Islam's 'Peripheries': Digital Humanities, Algorithmic Analysis, and AI in West Africa and Central Asia
This research project (2026-2027), co-directed with Aksana Ismailbekova, uses artificial intelligence (AI) to unlock valuable historical collections about Islamic communities in West Africa and Central Asia. These archives contain thousands of documents in multiple languages (including Russian, Arabic, Hausa, and Tajik) that have remained largely inaccessible due to their volume and complexity.

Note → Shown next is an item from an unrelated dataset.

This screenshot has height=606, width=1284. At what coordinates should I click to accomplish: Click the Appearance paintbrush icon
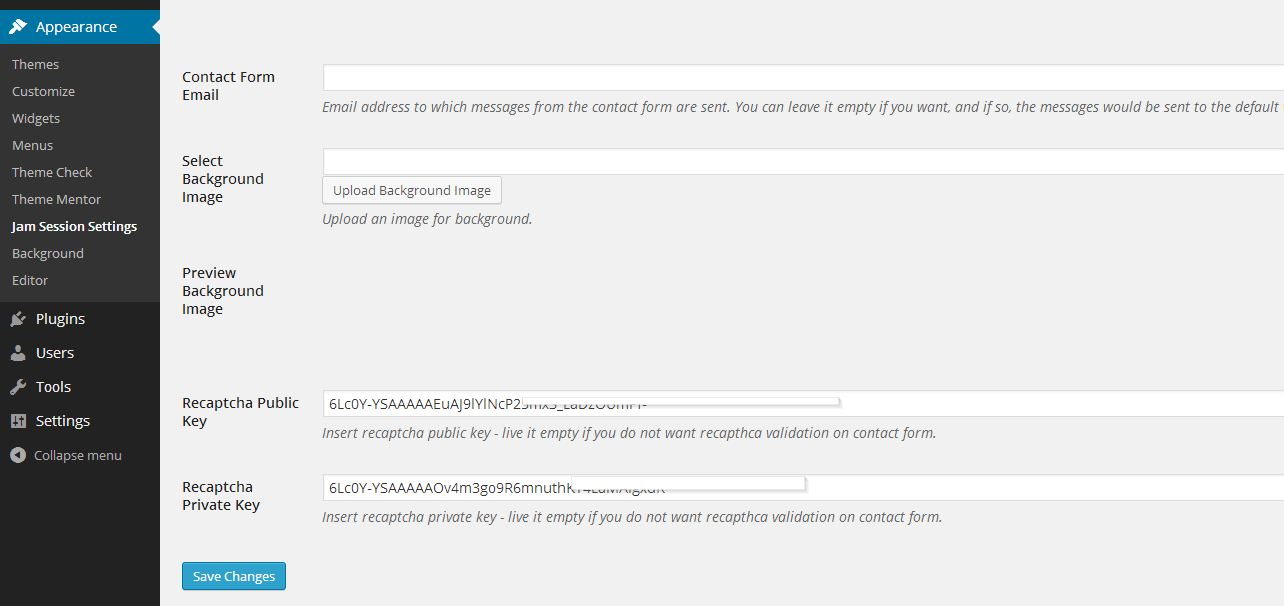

The project focuses on two often-overlooked regions: West Africa (post-1960s) and Central Asia (colonial/early Soviet era and documents from the Tajik civil war, 1992-97). By comparing these regions, we explore how Islamic discourse and responses to modernity developed in different contexts.
Three Innovations
- From raw documents to structured data. Current multimodal LLMs (notably Gemini) now outperform specialised OCR/HTR systems, even on low-resource languages and diverse scripts (Hausa, Arabic, Cyrillic, Old Tatar, Tajik). Combined with context-aware named entity extraction, these workflows transform raw documents into structured, interconnected data.
- AI-mediated access via MCP and a chatbot. A Model Context Protocol (MCP) server provides a standardised interface for any AI assistant to query both collections, while an AI "skill" encodes curatorial expertise (search strategies, transliteration variants, bias documentation). A researcher can ask a single question in natural language and interrogate both archives simultaneously — no need to master eight languages. The planned deliverable is a conversational assistant on the project website, powered by an open-source LLM.
- Equitable, accessible, sustainable. Open-source, low-resource AI models run locally without expensive infrastructure. A human-in-the-loop approach (e.g. the AI-NER-Validator) ensures domain experts retain final authority. All code, data, and publications released as open access (FAIR principles).
This approach will reveal previously hidden connections and demonstrate how diverse Islamic communities navigated major historical transitions. All findings and tools will be made freely available, benefiting researchers worldwide, especially in West Africa and Central Asia.
Unlocking "Peripheral" Archives
Our work focuses on two unique, multilingual archives housed at Leibniz-Zentrum Moderner Orient (ZMO):
- The Islam West Africa Collection: 14,500+ items (newspapers, Islamic publications, 9,315 minutes of Hausa audio, photographs) covering Islam and Muslim communities in six West African countries from the 1960s onward.
- The Reinhard Eisener Collection: 1,546 documents across 50 archival boxes in eight languages (Russian, Uzbek, Tajik, Persian, Turki, English, German, French), documenting the Emirate of Bukhara (1917–30), early Soviet governance, and the Tajik civil war (1992–97).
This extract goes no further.